_Supplied records_.
◆ ◆ ◆ ◆ ◆

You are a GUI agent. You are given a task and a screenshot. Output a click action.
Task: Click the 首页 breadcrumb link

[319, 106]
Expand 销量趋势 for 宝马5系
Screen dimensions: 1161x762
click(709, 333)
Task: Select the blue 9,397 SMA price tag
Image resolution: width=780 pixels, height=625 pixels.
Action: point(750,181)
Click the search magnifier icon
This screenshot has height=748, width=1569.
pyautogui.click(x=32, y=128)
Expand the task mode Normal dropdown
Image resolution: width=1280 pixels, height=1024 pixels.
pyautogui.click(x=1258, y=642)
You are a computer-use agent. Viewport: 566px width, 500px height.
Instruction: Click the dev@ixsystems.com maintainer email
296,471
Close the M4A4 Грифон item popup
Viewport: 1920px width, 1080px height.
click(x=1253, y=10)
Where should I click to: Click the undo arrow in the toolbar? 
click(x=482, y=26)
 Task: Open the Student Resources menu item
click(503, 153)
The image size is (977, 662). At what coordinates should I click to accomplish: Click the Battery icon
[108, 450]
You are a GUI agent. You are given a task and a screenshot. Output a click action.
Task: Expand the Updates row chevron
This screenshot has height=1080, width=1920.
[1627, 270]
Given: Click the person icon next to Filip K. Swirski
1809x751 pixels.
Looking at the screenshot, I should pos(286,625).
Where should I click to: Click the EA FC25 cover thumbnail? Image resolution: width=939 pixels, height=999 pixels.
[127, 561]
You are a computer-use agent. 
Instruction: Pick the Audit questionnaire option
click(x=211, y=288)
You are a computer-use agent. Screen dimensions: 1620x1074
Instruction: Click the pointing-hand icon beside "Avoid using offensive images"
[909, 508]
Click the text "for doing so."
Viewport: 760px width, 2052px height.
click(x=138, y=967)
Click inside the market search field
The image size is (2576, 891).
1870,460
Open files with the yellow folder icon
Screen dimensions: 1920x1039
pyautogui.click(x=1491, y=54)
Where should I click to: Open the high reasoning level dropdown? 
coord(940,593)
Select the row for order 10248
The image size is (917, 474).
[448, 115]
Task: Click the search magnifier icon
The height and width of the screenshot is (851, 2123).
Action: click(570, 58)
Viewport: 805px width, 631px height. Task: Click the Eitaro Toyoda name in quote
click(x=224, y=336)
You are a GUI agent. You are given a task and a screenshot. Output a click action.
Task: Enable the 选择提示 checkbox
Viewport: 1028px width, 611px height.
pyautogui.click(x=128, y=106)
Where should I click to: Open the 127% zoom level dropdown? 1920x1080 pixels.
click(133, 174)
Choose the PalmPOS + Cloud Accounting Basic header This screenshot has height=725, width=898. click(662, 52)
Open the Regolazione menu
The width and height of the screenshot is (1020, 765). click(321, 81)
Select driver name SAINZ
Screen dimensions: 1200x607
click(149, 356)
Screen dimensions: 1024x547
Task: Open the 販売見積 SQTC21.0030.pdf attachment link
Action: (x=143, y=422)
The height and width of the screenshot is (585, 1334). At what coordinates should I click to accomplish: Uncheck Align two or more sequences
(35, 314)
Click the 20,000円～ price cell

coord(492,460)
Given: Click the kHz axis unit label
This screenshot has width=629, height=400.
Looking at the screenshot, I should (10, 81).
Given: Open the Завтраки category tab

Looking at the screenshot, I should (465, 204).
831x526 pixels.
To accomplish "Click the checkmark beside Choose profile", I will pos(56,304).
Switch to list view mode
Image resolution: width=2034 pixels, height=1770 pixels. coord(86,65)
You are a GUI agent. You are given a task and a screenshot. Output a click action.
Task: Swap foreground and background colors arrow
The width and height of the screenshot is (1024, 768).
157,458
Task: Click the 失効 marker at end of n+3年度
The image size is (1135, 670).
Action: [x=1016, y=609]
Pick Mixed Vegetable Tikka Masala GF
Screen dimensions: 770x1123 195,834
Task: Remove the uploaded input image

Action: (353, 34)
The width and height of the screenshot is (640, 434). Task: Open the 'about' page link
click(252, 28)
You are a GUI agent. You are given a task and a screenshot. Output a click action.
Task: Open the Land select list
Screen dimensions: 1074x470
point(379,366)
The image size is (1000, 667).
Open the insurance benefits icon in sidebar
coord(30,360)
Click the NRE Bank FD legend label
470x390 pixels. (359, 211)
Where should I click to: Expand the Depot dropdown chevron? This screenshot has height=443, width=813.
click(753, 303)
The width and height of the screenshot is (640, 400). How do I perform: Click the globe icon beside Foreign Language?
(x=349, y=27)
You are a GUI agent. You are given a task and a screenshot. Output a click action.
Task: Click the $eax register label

◆ ◆ ◆ ◆ ◆

Reproduce all of the records above line for line, without changing any character.

_Solution to this task_.
You are a GUI agent. You are given a task and a screenshot. Output a click action.
Task: Click the 首页 breadcrumb link

[319, 106]
Expand 销量趋势 for 宝马5系
Screen dimensions: 1161x762
click(709, 333)
Task: Select the blue 9,397 SMA price tag
Image resolution: width=780 pixels, height=625 pixels.
Action: point(750,181)
Click the search magnifier icon
This screenshot has height=748, width=1569.
pyautogui.click(x=32, y=128)
Expand the task mode Normal dropdown
Image resolution: width=1280 pixels, height=1024 pixels.
pyautogui.click(x=1258, y=642)
You are a computer-use agent. Viewport: 566px width, 500px height.
Instruction: Click the dev@ixsystems.com maintainer email
296,471
Close the M4A4 Грифон item popup
Viewport: 1920px width, 1080px height.
click(x=1253, y=10)
Where should I click to: Click the undo arrow in the toolbar? 
click(x=482, y=26)
 Task: Open the Student Resources menu item
click(503, 153)
The image size is (977, 662). At what coordinates should I click to accomplish: Click the Battery icon
[108, 450]
You are a GUI agent. You are given a task and a screenshot. Output a click action.
Task: Expand the Updates row chevron
This screenshot has height=1080, width=1920.
[1627, 270]
Given: Click the person icon next to Filip K. Swirski
1809x751 pixels.
Looking at the screenshot, I should pos(286,625).
Where should I click to: Click the EA FC25 cover thumbnail? Image resolution: width=939 pixels, height=999 pixels.
[127, 561]
You are a computer-use agent. 
Instruction: Pick the Audit questionnaire option
click(x=211, y=288)
You are a computer-use agent. Screen dimensions: 1620x1074
Instruction: Click the pointing-hand icon beside "Avoid using offensive images"
[909, 508]
Click the text "for doing so."
Viewport: 760px width, 2052px height.
click(x=138, y=967)
Click inside the market search field
The image size is (2576, 891).
1870,460
Open files with the yellow folder icon
Screen dimensions: 1920x1039
pyautogui.click(x=1491, y=54)
Where should I click to: Open the high reasoning level dropdown? 
coord(940,593)
Select the row for order 10248
The image size is (917, 474).
[448, 115]
Task: Click the search magnifier icon
The height and width of the screenshot is (851, 2123).
Action: click(570, 58)
Viewport: 805px width, 631px height. Task: Click the Eitaro Toyoda name in quote
click(x=224, y=336)
You are a GUI agent. You are given a task and a screenshot. Output a click action.
Task: Enable the 选择提示 checkbox
Viewport: 1028px width, 611px height.
pyautogui.click(x=128, y=106)
Where should I click to: Open the 127% zoom level dropdown? 1920x1080 pixels.
click(133, 174)
Choose the PalmPOS + Cloud Accounting Basic header This screenshot has height=725, width=898. click(662, 52)
Open the Regolazione menu
The width and height of the screenshot is (1020, 765). click(321, 81)
Select driver name SAINZ
Screen dimensions: 1200x607
click(149, 356)
Screen dimensions: 1024x547
Task: Open the 販売見積 SQTC21.0030.pdf attachment link
Action: (x=143, y=422)
The height and width of the screenshot is (585, 1334). At what coordinates should I click to accomplish: Uncheck Align two or more sequences
(35, 314)
Click the 20,000円～ price cell

coord(492,460)
Given: Click the kHz axis unit label
This screenshot has width=629, height=400.
Looking at the screenshot, I should (10, 81).
Given: Open the Завтраки category tab

Looking at the screenshot, I should (465, 204).
831x526 pixels.
To accomplish "Click the checkmark beside Choose profile", I will pos(56,304).
Switch to list view mode
Image resolution: width=2034 pixels, height=1770 pixels. coord(86,65)
You are a GUI agent. You are given a task and a screenshot. Output a click action.
Task: Swap foreground and background colors arrow
The width and height of the screenshot is (1024, 768).
157,458
Task: Click the 失効 marker at end of n+3年度
The image size is (1135, 670).
Action: [x=1016, y=609]
Pick Mixed Vegetable Tikka Masala GF
Screen dimensions: 770x1123 195,834
Task: Remove the uploaded input image

Action: (353, 34)
The width and height of the screenshot is (640, 434). Task: Open the 'about' page link
click(252, 28)
You are a GUI agent. You are given a task and a screenshot. Output a click action.
Task: Open the Land select list
Screen dimensions: 1074x470
point(379,366)
The image size is (1000, 667).
Open the insurance benefits icon in sidebar
coord(30,360)
Click the NRE Bank FD legend label
470x390 pixels. (359, 211)
Where should I click to: Expand the Depot dropdown chevron? This screenshot has height=443, width=813.
click(753, 303)
The width and height of the screenshot is (640, 400). How do I perform: Click the globe icon beside Foreign Language?
(x=349, y=27)
You are a GUI agent. You are given a task and a screenshot. Output a click action.
Task: Click the $eax register label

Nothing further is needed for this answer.